Patients with pulmonary vein obstruction

Pulmonary venous obstruction occurs in virtually all patients with subdiaphragmatic drainage and in approximately 50% of patients with supracardiac drainage. Patients with obstruction develop symptoms early, usually at age 24-36 hours, including tachypnea, tachycardia, and cyanosis. Signs of pulmonary hypertension progress with decreasing pulmonary blood flow and worsening cyanosis. Natural history is that of progressive clinical deterioration and early death in the first week or month of life, depending on the degree of pulmonary venous obstruction.

Physical examination findings include severe cyanosis with significant respiratory distress. Cardiac impulse is prominent anteriorly, but, usually, the heart is not clinically enlarged. The pulmonary component of the second heart sound is increased, and a gallop may be present. A murmur usually is not present, yet a systolic murmur over the pulmonary area or a tricuspid insufficiency murmur at the mid and lower left sternal border may be observed. Peripheral pulses are usually normal after birth but may decrease as heart failure progresses. Liver enlargement commonly occurs, especially in total anomalous pulmonary venous connection (TAPVC) type III, subdiaphragmatic drainage.

Patients without pulmonary venous obstruction

Patients with unobstructed pulmonary venous flow present with symptoms more similar to a very large atrial septal defect. Mild failure to thrive with greater respiratory effort than normal with activity or recurrent respiratory infections may be present. Often, chest radiography in patients with respiratory infections reveals significant cardiac enlargement.

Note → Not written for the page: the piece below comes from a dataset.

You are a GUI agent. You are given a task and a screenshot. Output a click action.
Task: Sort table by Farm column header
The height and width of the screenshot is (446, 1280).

Physical examination findings suggest right ventricular volume loading with increase in right ventricular impulse, a wide split-second sound (usually with normal-intensity pulmonary closure), and pulmonary outflow murmur with or without a tricuspid diastolic murmur. Cyanosis infrequently occurs in the first year of life. If a restriction develops in the foramen ovale, some degree of pulmonary hypertension is more likely, with earlier onset of tachypnea, louder pulmonary closure sound, more prominent right ventricular impulse, and a greater likelihood of systemic and pulmonary venous congestion.

Causes

Sociodemographic findings in patients with TAPVC were similar to those in control subjects.1 Family history showed no other family members with TAPVC. Noncardiac malformations were present in 9 patients (22%); however, other cardiac and noncardiac malformations were present in 6 first-degree relatives and 7 second-degree relatives of patients with isolated cases (41%). Altogether, a genetic etiology was suspected to contribute to a "failure of targeted pulmonary vein growth" because of the number of multiplex families. In addition, TAPVC has been reported in siblings in other series.

Exposure histories showed possible association of TAPVC with lead or pesticide exposure and raised questions of familial susceptibility to certain environmental teratogens.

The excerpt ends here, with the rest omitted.